Published September 11, 2012
It can weigh a little heavily when you know you’re responsible for corrupting a whole nation.
To be honest, it was so long ago that I don’t lose much sleep over it these days. But there’s a twinge of sadness and regret when I encounter ever-increasing examples of it while travelling around Iceland. Yet there was no ill intention. It was simply an error of judgment, a mere foolishness that was born out of ignorance and a distorted sense of generosity.
You see, I am the person who introduced tipping to Iceland. Until I came along, it didn’t exist.
It happened back in the early seventies in a burger-and-fries cafeteria beside a gas station on the edge of Akureyri. It was my first time in the country, and I was young and easygoing and had money back then.

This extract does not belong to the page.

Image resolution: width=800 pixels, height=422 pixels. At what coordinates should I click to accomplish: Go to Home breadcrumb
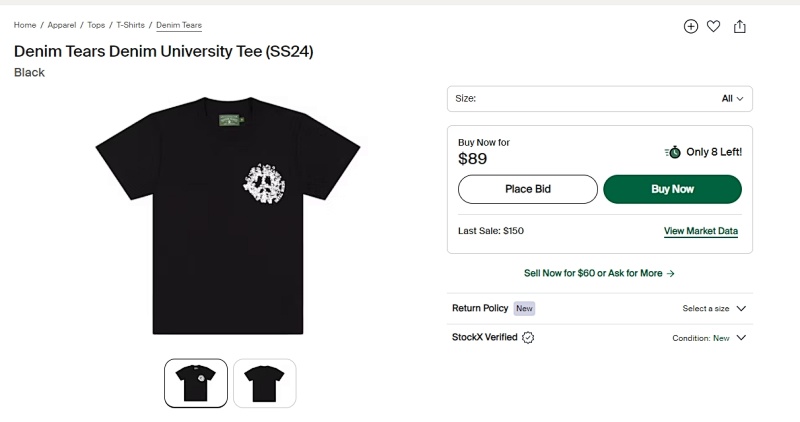(x=25, y=25)
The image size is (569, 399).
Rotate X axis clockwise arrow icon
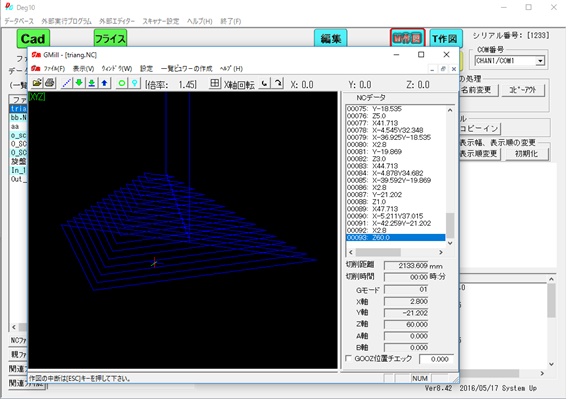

When I got up from my meal I left a few coins on the table. “Excuse me,” said the young waitress as she cleared the plates, “you’ve forgotten your change.” I smiled at her in the way that seasoned travellers do. “Oh, that’s just a small tip,” I said a little smugly.
Of course, I didn’t realise at the time that she’d never heard of a tip before. She frowned. “I don’t understand.”
Writers are allowed some journalistic licence, but I swear this is a pretty accurate account of the conversation, etched in my mind as it was then.
“A gratuity…” I said with a measure of patronising pomposity, “…a small token of my appreciation of a meal well served.”
She still didn’t understand and certainly didn’t appear to enjoy my attempt at humour. “You want to pay more than the meal cost?” she asked.
“No, no. It’s for you.” I was growing uncomfortable.
“You want to give me money?” She pointed somewhat disdainfully at the meagre collection of coins. “Why? What do you want from me?”
She was no more than seventeen, blonde and attractive. Quite late at night, we were the only people left in the place. She looked anxious. Clearly, she thought I was up to no good and began to back away towards the kitchen door. “I don’t want your money. I already get paid,” she said.
I thought it best I depart, which I did, quite rapidly, blustering my way onto the street.
I guess she must have spoken to her waitress friends about her weird encounter and at some point they would have come to the conclusion that although this was a strange thing for people to do, it didn’t require anything on their part—not even a smile, thank God—and was therefore pretty neat since there was money in it. And these folk were foreigners after all.
Somehow, but not unexpectedly, the idea spread from that small café across the country and in the years that followed I began to notice little white bowls partly filled with coins appear beside cash registers in cafés and bars. And now it’s endemic. You couldn’t stamp it out if you tried.
Oh, there are rear-guard actions against it—fought mainly and bravely by Icelanders themselves who believe it to be a dreadful practice.
Many of my Icelandic friends would never dream of tipping after a meal, no matter how good it was or how convivial the atmosphere or how friendly and accommodating the restaurant staff. “I’m totally against it,” said one who happens to be a fishing guide and who would be mightily pissed off if his client didn’t slip him a decent fold of notes at the end of the week.
“Ah, that’s different,” he said. “I’m totally against giving tips.”
See what I mean about corrupting a nation?
Ian Bain is a former foreign correspondent and media consultant who has visited 70 countries and lived in six of them.